Dataset entries -
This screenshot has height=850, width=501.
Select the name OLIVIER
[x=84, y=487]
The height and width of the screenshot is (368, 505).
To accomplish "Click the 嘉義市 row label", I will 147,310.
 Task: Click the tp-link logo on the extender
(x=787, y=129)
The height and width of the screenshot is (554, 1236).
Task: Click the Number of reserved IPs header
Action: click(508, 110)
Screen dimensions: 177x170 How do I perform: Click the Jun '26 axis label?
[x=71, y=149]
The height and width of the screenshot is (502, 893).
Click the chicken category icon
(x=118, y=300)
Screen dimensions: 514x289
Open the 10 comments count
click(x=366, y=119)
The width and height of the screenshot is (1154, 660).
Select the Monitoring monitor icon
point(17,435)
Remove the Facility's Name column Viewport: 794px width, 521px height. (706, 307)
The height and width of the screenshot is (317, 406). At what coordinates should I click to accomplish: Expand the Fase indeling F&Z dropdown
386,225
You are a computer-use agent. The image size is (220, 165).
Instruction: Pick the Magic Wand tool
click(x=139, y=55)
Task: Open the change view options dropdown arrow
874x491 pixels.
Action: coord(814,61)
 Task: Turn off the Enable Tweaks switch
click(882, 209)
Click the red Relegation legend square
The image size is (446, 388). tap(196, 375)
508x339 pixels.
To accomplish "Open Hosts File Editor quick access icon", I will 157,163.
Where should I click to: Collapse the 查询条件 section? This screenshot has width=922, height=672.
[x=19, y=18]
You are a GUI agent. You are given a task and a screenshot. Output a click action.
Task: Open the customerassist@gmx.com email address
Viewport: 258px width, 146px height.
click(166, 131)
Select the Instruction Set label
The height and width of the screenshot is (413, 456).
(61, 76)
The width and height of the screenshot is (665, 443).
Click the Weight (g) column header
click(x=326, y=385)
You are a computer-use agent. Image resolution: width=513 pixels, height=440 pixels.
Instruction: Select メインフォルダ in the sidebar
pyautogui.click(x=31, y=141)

Task item - Repeat every entry word for word.

Answer section -
This screenshot has height=850, width=501.
Select the name OLIVIER
[x=84, y=487]
The height and width of the screenshot is (368, 505).
To accomplish "Click the 嘉義市 row label", I will 147,310.
 Task: Click the tp-link logo on the extender
(x=787, y=129)
The height and width of the screenshot is (554, 1236).
Task: Click the Number of reserved IPs header
Action: click(508, 110)
Screen dimensions: 177x170 How do I perform: Click the Jun '26 axis label?
[x=71, y=149]
The height and width of the screenshot is (502, 893).
Click the chicken category icon
(x=118, y=300)
Screen dimensions: 514x289
Open the 10 comments count
click(x=366, y=119)
The width and height of the screenshot is (1154, 660).
Select the Monitoring monitor icon
point(17,435)
Remove the Facility's Name column Viewport: 794px width, 521px height. (706, 307)
The height and width of the screenshot is (317, 406). At what coordinates should I click to accomplish: Expand the Fase indeling F&Z dropdown
386,225
You are a computer-use agent. The image size is (220, 165).
Instruction: Pick the Magic Wand tool
click(x=139, y=55)
Task: Open the change view options dropdown arrow
874x491 pixels.
Action: coord(814,61)
 Task: Turn off the Enable Tweaks switch
click(882, 209)
Click the red Relegation legend square
The image size is (446, 388). tap(196, 375)
508x339 pixels.
To accomplish "Open Hosts File Editor quick access icon", I will 157,163.
Where should I click to: Collapse the 查询条件 section? This screenshot has width=922, height=672.
[x=19, y=18]
You are a GUI agent. You are given a task and a screenshot. Output a click action.
Task: Open the customerassist@gmx.com email address
Viewport: 258px width, 146px height.
click(166, 131)
Select the Instruction Set label
The height and width of the screenshot is (413, 456).
(61, 76)
The width and height of the screenshot is (665, 443).
Click the Weight (g) column header
click(x=326, y=385)
You are a computer-use agent. Image resolution: width=513 pixels, height=440 pixels.
Instruction: Select メインフォルダ in the sidebar
pyautogui.click(x=31, y=141)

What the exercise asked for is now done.